Mary Beth Yackey, OD, and Michael Javaheri, MD, share their perspectives on the modernization of geographic atrophy identification and treatment.
On May 4, 2024, eye care professionals gathered at the 18th Annual Controversies in Eye Care meeting in Los Angeles, California. During the meeting, Mary Beth Yackey, OD, Michael Javaheri, MD, and Christopher Riemann, MD, participated in an exciting panel that discussed care optimization and the modern treatment paradigm for patients with geographic atrophy. Here, Yackey and Javaheri share commentary on the panel.
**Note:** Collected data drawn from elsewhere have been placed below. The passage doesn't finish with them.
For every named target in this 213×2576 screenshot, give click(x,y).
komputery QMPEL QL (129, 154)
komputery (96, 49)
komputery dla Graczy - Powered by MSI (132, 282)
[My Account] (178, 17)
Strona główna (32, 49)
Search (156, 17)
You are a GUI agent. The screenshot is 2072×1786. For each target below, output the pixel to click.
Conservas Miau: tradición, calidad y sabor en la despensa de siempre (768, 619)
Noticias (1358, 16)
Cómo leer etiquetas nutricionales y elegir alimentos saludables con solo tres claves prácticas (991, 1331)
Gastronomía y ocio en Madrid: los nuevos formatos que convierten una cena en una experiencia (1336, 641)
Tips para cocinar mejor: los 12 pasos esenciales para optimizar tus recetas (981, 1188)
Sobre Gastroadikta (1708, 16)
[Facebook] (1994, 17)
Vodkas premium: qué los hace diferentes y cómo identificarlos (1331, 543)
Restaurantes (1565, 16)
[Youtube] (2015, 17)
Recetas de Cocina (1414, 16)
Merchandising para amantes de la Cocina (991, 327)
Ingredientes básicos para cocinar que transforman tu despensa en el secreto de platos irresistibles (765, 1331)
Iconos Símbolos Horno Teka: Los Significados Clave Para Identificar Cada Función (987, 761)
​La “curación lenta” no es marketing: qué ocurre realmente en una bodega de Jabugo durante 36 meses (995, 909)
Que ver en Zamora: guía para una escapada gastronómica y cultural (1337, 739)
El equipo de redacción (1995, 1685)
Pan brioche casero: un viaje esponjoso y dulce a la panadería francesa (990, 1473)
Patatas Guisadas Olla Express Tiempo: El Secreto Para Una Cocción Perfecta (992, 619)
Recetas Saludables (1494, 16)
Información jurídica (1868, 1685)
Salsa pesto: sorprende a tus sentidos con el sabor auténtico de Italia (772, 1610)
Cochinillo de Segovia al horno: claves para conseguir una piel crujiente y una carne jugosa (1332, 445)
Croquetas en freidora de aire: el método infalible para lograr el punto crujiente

Editor's note: This transcript has been lightly edited for clarity.
Mary Beth Yackey, OD:
Hi, my name is Mary Beth Yackey. I'm an optometrist from the Cincinnati Eye Institute in the vitreoretinal team from Cincinnati, Ohio. Today I'm going to join my esteemed colleagues to bring to you the new discussions on our new standard of care for treating geographic atrophy. It's an exciting time and we're learning more and more about geographic atrophy as the days go by, and the treatments get broader. In 2023, we had exciting new standards of care, obviously, with 2 new drugs introduced. My job today is to bring to you and explain to you what geographic atrophy is and how it affects our patients lives on a daily and what we might be able to do to help them not only in the treatment standards, but also in helping them in their daily lifestyle to help their quality of life. I hope you'll learn from myself and my colleagues about this great topic, and I hope you can take it home to your practice to apply it to your patients in the daily life.
Micheal Javaheri, MD:
Hello, my name is Michael Javaheri. I'm a practicing retina specialist in Beverly Hills, California. My talk today focuses on multimodal imaging for geographic atrophy. By using multimodal imaging to identify geographic atrophy at its early stages, we can track its changes and also with concurrent treatments help monitor its progression. By doing this, we're able to better provide care for our patients in the long run. By using multimodal imaging, our optometry colleagues can help follow geographic atrophy and know when it happens. By knowing when it happens, they can refer patients for care in a prompt manner.
Yackey:
So for optometrists, we want you to be looking at the patient with new eyes, looking for geographic atrophy. For so many years, we could not do anything for geographic atrophy. Treatment was definitely not on our forefront and we would just tell our patients, you know, go get some low vision aids and come back and see me in a year. Now we want to tighten those followups and offer them the opportunity to have treatment if a retina physician near you is treating, or at least given the opportunity to seek further ideas from a retina specialist.
Javaheri:
Our take home message is that using multimodal imaging, fundus photography autofluorescence, and OCT all together is the best way to help early changes with regard to geographic atrophy.
Yackey:
Thank you for having me today, and it's a pleasure to be here.